Il est difficile d’imaginer plus piètre orateur qu’Ange Antoine Abena, Ministre de l’Enseignement Supérieur dont on a vu la triste prestation rhétorique ce vendredi 15 avril à son retour de Libreville où il a assisté à la 28ème session ordinaire du CAMES.

Structure molle

Le Chemin d’Avenir, fatigue , elle est, elle-même fatiguée, ses animateurs fatiguent, ils sont tous fatigués. Ceux qui ont suivi Télé Congo ce vendredi se sont fait une idée de la nonchalance des représentants du pouvoir congolais. Fatigue due au voyage ou état d’être général d’un personnel politique à la mollesse congénitale ? Le camarade ministre Ange Antoine Abena semble la meilleure illustration de cette paresse politique nationale.

Chose vue à la télé

Ange Antoine Abena, vautré dans un fauteuil, suivant un rituel immuable, a subi la petite avalanche de questions de journaliste comme le coup de grâce après le calvaire d’un colloque sur l’Université qui a duré trois jours et auquel ont assisté des experts et des ministres des pays membres du CAMES. Autant dire que la puissance intellectuelle dégagée durant cette réunion de plusieurs intelligences n’avait rien à avoir avec les travaux classiques du Comité Central et autre Bureau Politique du PCT auxquels est habitué le camarade ministre et où on se caresse dans le sens du poil sur fond d’allégeance au camarade Sassou.

========================

Consignes
**1)** D'après le texte fourni, combien de jours a duré le colloque sur l'Université ?
**2)** Citez à l'identique le passage du texte fourni qui s'ouvre sur les mots contenant « Il est difficile » et se clôt sur « paresse politique nationale. ».
Les entrées n'ont aucun lien avec le texte fourni.

Entrées
========================

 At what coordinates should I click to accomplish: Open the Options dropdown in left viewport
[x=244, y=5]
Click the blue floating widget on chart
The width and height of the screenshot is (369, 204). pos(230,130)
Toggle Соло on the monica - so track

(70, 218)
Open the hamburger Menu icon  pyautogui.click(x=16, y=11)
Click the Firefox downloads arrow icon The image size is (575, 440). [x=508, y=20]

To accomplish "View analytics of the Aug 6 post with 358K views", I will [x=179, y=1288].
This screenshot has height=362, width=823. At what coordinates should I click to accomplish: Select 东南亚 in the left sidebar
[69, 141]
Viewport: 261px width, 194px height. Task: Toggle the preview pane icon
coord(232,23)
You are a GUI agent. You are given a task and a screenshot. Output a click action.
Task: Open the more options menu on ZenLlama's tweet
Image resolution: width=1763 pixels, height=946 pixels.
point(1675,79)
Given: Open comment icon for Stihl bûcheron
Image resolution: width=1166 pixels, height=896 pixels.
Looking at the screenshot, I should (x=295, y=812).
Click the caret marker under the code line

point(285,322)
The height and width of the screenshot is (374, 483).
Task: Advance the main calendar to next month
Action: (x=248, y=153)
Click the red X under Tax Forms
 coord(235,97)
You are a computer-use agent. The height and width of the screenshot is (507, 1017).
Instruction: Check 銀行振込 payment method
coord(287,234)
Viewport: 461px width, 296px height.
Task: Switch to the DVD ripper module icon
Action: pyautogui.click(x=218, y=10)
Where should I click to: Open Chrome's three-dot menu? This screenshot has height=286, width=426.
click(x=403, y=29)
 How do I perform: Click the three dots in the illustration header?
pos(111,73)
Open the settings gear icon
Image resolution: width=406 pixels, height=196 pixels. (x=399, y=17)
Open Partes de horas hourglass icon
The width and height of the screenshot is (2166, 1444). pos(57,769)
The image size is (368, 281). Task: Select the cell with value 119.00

========================

Réponses dans l'ordre
**1)** Trois jours.

**2)**
Il est difficile d’imaginer plus piètre orateur qu’Ange Antoine Abena, Ministre de l’Enseignement Supérieur dont on a vu la triste prestation rhétorique ce vendredi 15 avril à son retour de Libreville où il a assisté à la 28ème session ordinaire du CAMES.

Structure molle

Le Chemin d’Avenir, fatigue , elle est, elle-même fatiguée, ses animateurs fatiguent, ils sont tous fatigués. Ceux qui ont suivi Télé Congo ce vendredi se sont fait une idée de la nonchalance des représentants du pouvoir congolais. Fatigue due au voyage ou état d’être général d’un personnel politique à la mollesse congénitale ? Le camarade ministre Ange Antoine Abena semble la meilleure illustration de cette paresse politique nationale.